Die Wartezeit stelle kein Problem für die Behandlung dar, denn eine mechanische Behandlung, also ein Reinigen der Zahntaschen, erfolgt erst in einer weiteren Sitzung. „Um die Schmerzen für den Patienten erträglich zu halten, sollte die Behandlung in zwei Sitzungen stattfinden", so Koltzscher. Die Gabe eines Antibiotikums erfolgt im Anschluss. Dieses sei ohnehin nicht wirksam solange die pathogenen Keime im Biofilm sitzen, da sich die Bakterien im Plaque gegenseitig schützen. Erst wenn der Biofilm aufgebrochen ist, könne das Antibiotikum wirken.

Der Test zur Bestimmung der Bakterienkultur wird nicht von den Krankenkassen übernommen und kostet etwa 65 Euro. Die Deutsche Gesellschaft für Parodontologie empfiehlt den Test im Rahmen der Parodontitis-Behandlung. Nicht nur Resistenzen sondern auch Nebenwirkungen wie etwa eine Clostridium-difficile-assoziierte-Diarrhoe könnten seltener werden. Vor allem Amoxicillin und Clindamycin zählen zu den Verursachern des potentiell lebensbedrohlichen Durchfalles.
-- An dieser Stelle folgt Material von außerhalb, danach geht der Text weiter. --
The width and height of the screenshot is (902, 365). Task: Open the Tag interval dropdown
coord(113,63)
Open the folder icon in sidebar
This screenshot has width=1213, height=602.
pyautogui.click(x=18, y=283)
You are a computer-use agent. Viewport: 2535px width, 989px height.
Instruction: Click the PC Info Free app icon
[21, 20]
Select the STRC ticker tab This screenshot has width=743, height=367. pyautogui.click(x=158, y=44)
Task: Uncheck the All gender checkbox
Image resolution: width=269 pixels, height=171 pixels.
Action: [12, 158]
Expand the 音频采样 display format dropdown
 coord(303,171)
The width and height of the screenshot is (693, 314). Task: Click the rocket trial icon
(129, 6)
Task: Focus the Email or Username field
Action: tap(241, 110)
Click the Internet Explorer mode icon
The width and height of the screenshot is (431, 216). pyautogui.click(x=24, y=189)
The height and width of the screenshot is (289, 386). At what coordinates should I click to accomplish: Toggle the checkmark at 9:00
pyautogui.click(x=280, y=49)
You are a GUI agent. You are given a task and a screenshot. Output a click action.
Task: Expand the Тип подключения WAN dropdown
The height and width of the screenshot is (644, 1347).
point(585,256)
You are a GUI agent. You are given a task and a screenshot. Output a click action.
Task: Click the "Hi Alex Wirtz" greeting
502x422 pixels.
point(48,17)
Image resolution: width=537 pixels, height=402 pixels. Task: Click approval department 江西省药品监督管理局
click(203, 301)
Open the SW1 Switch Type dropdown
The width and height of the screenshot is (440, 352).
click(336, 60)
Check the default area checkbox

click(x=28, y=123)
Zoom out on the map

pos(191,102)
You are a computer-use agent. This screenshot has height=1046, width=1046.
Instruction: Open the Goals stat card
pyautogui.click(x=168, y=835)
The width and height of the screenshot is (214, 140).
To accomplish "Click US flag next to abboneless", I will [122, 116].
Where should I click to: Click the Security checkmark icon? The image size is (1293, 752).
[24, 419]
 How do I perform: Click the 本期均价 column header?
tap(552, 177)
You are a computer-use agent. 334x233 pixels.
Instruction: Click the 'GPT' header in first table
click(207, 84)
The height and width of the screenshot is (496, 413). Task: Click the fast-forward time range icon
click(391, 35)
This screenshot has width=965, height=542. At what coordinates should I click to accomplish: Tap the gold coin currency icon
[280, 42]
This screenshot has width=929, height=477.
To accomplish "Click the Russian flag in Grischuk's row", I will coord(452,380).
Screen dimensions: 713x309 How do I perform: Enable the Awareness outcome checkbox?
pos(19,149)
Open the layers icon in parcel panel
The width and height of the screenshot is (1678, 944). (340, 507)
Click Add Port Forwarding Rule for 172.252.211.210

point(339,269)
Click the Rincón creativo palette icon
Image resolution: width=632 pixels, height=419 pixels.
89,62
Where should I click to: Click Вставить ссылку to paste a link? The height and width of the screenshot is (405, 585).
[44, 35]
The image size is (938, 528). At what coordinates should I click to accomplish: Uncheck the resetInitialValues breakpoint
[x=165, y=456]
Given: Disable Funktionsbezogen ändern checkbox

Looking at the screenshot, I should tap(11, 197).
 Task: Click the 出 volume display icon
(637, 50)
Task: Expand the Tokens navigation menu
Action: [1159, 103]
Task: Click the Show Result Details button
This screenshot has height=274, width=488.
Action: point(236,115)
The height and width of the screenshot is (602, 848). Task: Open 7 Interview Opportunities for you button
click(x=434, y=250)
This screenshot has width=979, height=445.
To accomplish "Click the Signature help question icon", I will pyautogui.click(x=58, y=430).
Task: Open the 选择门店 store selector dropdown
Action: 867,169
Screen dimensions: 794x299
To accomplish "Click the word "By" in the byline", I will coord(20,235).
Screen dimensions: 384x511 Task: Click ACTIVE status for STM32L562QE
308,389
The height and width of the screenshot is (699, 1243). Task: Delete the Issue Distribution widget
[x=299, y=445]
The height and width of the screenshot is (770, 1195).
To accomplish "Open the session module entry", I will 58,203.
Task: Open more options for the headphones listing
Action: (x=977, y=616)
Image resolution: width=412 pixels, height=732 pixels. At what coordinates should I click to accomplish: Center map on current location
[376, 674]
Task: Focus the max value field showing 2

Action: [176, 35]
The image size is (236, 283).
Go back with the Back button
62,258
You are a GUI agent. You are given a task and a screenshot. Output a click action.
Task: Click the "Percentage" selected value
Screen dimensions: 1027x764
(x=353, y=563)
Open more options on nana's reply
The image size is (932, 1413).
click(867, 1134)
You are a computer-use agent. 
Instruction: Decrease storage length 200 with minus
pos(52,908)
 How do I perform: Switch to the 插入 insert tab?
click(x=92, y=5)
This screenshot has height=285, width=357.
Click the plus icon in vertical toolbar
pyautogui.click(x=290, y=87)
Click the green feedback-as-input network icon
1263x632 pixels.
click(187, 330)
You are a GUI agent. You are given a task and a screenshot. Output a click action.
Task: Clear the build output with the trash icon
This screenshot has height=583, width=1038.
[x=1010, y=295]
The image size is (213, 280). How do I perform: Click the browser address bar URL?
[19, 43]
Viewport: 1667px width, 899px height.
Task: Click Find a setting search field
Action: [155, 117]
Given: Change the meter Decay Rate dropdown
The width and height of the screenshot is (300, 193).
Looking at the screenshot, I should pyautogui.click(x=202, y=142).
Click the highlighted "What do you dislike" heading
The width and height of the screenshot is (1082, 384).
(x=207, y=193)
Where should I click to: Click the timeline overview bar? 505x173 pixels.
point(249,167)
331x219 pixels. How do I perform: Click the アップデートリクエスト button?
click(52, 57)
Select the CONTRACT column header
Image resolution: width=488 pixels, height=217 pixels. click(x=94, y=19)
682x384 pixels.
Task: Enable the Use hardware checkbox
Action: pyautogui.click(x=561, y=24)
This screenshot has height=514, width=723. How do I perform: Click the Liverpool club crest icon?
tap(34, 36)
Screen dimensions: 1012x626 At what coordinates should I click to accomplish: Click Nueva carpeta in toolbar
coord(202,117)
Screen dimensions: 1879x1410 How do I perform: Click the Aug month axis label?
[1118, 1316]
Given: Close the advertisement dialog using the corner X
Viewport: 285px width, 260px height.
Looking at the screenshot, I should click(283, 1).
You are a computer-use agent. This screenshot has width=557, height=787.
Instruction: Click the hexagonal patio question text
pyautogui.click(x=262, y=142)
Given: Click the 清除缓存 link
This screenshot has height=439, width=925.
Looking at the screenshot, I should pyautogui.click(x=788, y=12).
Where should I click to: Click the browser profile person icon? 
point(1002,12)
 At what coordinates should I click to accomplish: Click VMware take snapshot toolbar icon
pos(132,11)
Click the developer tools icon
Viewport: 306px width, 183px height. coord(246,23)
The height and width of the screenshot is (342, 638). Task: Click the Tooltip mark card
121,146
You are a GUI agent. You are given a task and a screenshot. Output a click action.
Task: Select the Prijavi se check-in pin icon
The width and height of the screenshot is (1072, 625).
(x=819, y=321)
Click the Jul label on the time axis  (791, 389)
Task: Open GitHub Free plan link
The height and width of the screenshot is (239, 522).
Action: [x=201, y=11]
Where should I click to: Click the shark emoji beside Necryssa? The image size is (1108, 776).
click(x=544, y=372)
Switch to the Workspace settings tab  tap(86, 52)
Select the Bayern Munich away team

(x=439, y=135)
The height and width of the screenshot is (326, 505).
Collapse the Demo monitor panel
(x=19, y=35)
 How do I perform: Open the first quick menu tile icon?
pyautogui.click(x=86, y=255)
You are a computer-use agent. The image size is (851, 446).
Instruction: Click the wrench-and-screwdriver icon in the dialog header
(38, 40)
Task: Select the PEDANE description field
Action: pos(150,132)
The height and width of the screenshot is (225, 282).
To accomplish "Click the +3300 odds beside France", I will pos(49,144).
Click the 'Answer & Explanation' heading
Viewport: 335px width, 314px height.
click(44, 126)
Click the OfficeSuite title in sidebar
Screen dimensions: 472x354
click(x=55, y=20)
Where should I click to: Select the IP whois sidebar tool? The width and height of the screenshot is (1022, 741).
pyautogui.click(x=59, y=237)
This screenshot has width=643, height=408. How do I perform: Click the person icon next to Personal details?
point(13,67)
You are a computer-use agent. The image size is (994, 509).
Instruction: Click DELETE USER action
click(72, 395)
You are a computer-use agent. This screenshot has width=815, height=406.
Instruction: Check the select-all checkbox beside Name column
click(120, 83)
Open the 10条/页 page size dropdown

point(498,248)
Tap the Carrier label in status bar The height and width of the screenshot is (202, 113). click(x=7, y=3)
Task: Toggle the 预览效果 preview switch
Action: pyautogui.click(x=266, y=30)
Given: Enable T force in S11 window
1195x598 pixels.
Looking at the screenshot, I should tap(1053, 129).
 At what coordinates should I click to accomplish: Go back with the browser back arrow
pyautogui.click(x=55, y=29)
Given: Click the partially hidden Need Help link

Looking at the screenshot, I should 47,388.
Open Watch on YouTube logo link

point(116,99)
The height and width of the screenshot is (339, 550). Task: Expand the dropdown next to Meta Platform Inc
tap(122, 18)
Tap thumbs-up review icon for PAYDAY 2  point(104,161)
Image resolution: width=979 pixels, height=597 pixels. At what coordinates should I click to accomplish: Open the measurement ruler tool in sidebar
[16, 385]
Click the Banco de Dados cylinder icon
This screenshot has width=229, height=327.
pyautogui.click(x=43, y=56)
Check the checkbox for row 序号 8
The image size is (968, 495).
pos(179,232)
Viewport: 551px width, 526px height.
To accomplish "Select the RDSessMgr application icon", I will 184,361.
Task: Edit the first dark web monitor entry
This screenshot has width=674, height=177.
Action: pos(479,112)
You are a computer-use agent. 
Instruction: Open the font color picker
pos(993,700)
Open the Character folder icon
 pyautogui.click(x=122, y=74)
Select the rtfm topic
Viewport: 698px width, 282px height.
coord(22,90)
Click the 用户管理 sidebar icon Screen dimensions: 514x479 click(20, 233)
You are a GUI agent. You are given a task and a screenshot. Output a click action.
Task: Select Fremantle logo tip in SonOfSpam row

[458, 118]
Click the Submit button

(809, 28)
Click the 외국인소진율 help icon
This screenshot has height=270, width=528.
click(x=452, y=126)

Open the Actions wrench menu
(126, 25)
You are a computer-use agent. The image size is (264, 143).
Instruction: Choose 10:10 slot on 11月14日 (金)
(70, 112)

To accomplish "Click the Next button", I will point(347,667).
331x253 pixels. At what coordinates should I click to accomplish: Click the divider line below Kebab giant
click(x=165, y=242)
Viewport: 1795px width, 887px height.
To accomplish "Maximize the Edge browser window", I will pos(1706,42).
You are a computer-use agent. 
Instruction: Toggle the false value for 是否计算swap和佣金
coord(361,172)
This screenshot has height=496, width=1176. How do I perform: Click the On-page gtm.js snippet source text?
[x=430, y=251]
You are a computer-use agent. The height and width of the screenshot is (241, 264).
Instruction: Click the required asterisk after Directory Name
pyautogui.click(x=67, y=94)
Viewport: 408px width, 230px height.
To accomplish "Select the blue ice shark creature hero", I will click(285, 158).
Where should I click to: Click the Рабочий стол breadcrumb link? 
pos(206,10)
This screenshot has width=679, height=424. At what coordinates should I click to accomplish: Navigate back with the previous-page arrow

Der Namensgeber des van-Winkelhoff-Cocktails warnt ebenfalls vor einer unreflektierten Antibiotika-Gabe. Angesichts steigender Resistenzen empfiehlt er den verstärkten Einsatz mikrobiologischer Analysen.

In Deutschland leidet fast jeder zweite Erwachsene an einer Parodontalkrankheit. Unbehandelt kann eine Parodontitis zum Abbau des zahntragenden Knochens und somit zum Zahnverlust führen. Die Erkrankung ist eine chronische und meist schmerzfreie Entzündung. Erste Anzeichen können Zahnfleischbluten und ein geschwollenes dunkelrotes Zahnfleisch sein.

Zahnärzte verordnen ebenso im Rahmen eines Eingriffes prophylaktisch ein Antibiotikum, mit dem die Patienten meist einen Tag vor der Behandlung starten sollen. Während einer Operation werden Bakterien ins Blut geschwemmt. Ist das Immunsystem intakt, kann es die pathogenen Keime unschädlich machen. Eine Prophylaxe ist hingegen bei Risikopatienten, die zum Beispiel unter Herz-Kreislauf-Erkrankungen leiden, geeignet.

Amoxicillin ist ein Breitbandantibiotikum. Das Aminopenicillin zählt zu den Beta-Lactamen und ist gegen gram-positive und einige gram-negative Bakterien wirksam. Der Zusatz von Clavulansäure kann das Wirkspektrum ausweiten, denn der Beta-Lactamase-Inhibitor verhindert die Inaktivierung von Amoxicillin durch das Bakterienenzym.